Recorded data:
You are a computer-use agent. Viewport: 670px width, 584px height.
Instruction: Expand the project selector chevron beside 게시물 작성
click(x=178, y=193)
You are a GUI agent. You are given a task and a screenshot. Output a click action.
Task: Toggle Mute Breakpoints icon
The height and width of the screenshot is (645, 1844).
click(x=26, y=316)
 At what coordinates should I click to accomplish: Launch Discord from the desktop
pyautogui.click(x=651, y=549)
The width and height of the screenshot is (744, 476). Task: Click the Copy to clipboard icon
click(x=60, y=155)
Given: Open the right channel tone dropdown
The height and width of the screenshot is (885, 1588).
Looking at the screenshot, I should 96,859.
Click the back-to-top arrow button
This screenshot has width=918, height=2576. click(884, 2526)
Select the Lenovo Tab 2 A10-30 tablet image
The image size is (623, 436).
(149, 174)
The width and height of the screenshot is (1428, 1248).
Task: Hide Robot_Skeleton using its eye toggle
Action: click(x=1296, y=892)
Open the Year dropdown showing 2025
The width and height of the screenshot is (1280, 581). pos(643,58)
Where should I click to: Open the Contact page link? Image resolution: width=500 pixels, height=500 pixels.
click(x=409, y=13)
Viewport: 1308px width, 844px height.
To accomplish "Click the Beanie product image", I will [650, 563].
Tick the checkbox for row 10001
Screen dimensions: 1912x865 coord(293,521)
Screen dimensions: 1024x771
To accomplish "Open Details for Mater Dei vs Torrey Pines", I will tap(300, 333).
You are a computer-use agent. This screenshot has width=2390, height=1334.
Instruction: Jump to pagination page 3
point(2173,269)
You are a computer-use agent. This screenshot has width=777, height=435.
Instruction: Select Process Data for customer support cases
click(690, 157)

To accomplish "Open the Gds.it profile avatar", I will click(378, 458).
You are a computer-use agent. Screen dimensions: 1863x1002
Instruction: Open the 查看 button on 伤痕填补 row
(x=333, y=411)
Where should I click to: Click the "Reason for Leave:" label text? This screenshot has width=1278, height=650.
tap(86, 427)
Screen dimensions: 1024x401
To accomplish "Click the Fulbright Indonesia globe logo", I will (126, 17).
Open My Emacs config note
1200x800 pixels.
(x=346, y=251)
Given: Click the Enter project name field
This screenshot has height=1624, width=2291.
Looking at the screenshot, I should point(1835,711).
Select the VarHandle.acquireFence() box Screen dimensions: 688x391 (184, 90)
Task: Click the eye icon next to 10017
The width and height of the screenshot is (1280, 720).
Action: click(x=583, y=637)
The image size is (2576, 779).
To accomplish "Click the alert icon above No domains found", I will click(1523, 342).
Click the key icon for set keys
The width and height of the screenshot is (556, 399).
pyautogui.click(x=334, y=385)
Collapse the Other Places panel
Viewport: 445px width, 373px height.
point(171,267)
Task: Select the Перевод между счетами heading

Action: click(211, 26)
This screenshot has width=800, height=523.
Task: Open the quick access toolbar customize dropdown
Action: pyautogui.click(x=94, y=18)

[STATED GOAL] Rewrite the records from the line containing "has width=2390, height=1334." through the end of the records, replacing "computer-use agent" with "GUI agent" and leaving everything else as it is.

[FULL ANSWER]
You are a GUI agent. This screenshot has width=2390, height=1334.
Instruction: Jump to pagination page 3
point(2173,269)
You are a GUI agent. This screenshot has width=777, height=435.
Instruction: Select Process Data for customer support cases
click(690, 157)

To accomplish "Open the Gds.it profile avatar", I will click(378, 458).
You are a GUI agent. Screen dimensions: 1863x1002
Instruction: Open the 查看 button on 伤痕填补 row
(x=333, y=411)
Where should I click to: Click the "Reason for Leave:" label text? This screenshot has width=1278, height=650.
tap(86, 427)
Screen dimensions: 1024x401
To accomplish "Click the Fulbright Indonesia globe logo", I will (126, 17).
Open My Emacs config note
1200x800 pixels.
(x=346, y=251)
Given: Click the Enter project name field
This screenshot has height=1624, width=2291.
Looking at the screenshot, I should point(1835,711).
Select the VarHandle.acquireFence() box Screen dimensions: 688x391 (184, 90)
Task: Click the eye icon next to 10017
The width and height of the screenshot is (1280, 720).
Action: click(x=583, y=637)
The image size is (2576, 779).
To accomplish "Click the alert icon above No domains found", I will click(1523, 342).
Click the key icon for set keys
The width and height of the screenshot is (556, 399).
pyautogui.click(x=334, y=385)
Collapse the Other Places panel
Viewport: 445px width, 373px height.
point(171,267)
Task: Select the Перевод между счетами heading

Action: click(211, 26)
This screenshot has width=800, height=523.
Task: Open the quick access toolbar customize dropdown
Action: pyautogui.click(x=94, y=18)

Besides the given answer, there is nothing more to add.